Your objective
Return every entry in the listing word for word.
Material to process START
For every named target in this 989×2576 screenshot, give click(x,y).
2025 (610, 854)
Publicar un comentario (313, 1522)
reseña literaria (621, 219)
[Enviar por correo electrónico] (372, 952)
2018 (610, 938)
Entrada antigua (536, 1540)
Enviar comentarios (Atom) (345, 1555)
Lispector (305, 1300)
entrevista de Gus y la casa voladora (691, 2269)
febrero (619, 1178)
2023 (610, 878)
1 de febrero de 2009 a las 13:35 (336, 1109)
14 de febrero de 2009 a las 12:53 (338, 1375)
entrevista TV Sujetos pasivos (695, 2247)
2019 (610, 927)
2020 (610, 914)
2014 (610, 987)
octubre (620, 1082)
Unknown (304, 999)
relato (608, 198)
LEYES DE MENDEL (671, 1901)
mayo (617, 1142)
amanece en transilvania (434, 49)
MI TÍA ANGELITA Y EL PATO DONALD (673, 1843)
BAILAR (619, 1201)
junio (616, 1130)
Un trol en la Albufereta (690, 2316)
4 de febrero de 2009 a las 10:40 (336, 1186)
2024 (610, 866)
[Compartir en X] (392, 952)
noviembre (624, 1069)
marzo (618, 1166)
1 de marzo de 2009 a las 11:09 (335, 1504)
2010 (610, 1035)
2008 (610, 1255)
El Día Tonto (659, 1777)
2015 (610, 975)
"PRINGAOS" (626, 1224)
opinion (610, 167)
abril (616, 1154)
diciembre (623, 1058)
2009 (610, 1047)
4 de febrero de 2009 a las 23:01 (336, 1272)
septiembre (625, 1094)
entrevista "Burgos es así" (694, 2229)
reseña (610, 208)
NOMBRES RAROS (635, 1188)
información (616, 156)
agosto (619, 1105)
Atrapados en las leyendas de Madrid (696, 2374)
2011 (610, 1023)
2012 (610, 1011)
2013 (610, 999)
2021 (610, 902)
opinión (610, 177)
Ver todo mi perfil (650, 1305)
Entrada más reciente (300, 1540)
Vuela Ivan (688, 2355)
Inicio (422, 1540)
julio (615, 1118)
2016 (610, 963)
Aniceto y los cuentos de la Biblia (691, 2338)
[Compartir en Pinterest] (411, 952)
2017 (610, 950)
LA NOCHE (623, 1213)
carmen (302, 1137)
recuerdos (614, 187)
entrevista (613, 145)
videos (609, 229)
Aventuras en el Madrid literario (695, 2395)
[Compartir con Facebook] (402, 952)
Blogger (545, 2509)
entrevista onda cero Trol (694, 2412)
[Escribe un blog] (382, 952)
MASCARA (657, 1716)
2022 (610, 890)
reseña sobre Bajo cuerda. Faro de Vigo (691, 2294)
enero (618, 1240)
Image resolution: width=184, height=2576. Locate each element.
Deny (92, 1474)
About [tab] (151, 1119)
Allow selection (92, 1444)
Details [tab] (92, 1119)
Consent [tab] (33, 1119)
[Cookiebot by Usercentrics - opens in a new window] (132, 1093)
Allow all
Material to process END
Answer box
For every named target in this 989×2576 screenshot, give click(x,y).
2025 (610, 854)
Publicar un comentario (313, 1522)
reseña literaria (621, 219)
[Enviar por correo electrónico] (372, 952)
2018 (610, 938)
Entrada antigua (536, 1540)
Enviar comentarios (Atom) (345, 1555)
Lispector (305, 1300)
entrevista de Gus y la casa voladora (691, 2269)
febrero (619, 1178)
2023 (610, 878)
1 de febrero de 2009 a las 13:35 (336, 1109)
14 de febrero de 2009 a las 12:53 (338, 1375)
entrevista TV Sujetos pasivos (695, 2247)
2019 (610, 927)
2020 (610, 914)
2014 (610, 987)
octubre (620, 1082)
Unknown (304, 999)
relato (608, 198)
LEYES DE MENDEL (671, 1901)
mayo (617, 1142)
amanece en transilvania (434, 49)
MI TÍA ANGELITA Y EL PATO DONALD (673, 1843)
BAILAR (619, 1201)
junio (616, 1130)
Un trol en la Albufereta (690, 2316)
4 de febrero de 2009 a las 10:40 (336, 1186)
2024 (610, 866)
[Compartir en X] (392, 952)
noviembre (624, 1069)
marzo (618, 1166)
1 de marzo de 2009 a las 11:09 (335, 1504)
2010 (610, 1035)
2008 (610, 1255)
El Día Tonto (659, 1777)
2015 (610, 975)
"PRINGAOS" (626, 1224)
opinion (610, 167)
abril (616, 1154)
diciembre (623, 1058)
2009 (610, 1047)
4 de febrero de 2009 a las 23:01 (336, 1272)
septiembre (625, 1094)
entrevista "Burgos es así" (694, 2229)
reseña (610, 208)
NOMBRES RAROS (635, 1188)
información (616, 156)
agosto (619, 1105)
Atrapados en las leyendas de Madrid (696, 2374)
2011 (610, 1023)
2012 (610, 1011)
2013 (610, 999)
2021 (610, 902)
opinión (610, 177)
Ver todo mi perfil (650, 1305)
Entrada más reciente (300, 1540)
Vuela Ivan (688, 2355)
Inicio (422, 1540)
julio (615, 1118)
2016 (610, 963)
Aniceto y los cuentos de la Biblia (691, 2338)
[Compartir en Pinterest] (411, 952)
2017 (610, 950)
LA NOCHE (623, 1213)
carmen (302, 1137)
recuerdos (614, 187)
entrevista (613, 145)
videos (609, 229)
Aventuras en el Madrid literario (695, 2395)
[Compartir con Facebook] (402, 952)
Blogger (545, 2509)
entrevista onda cero Trol (694, 2412)
[Escribe un blog] (382, 952)
MASCARA (657, 1716)
2022 (610, 890)
reseña sobre Bajo cuerda. Faro de Vigo (691, 2294)
enero (618, 1240)
Image resolution: width=184, height=2576. Locate each element.
Deny (92, 1474)
About [tab] (151, 1119)
Allow selection (92, 1444)
Details [tab] (92, 1119)
Consent [tab] (33, 1119)
[Cookiebot by Usercentrics - opens in a new window] (132, 1093)
Allow all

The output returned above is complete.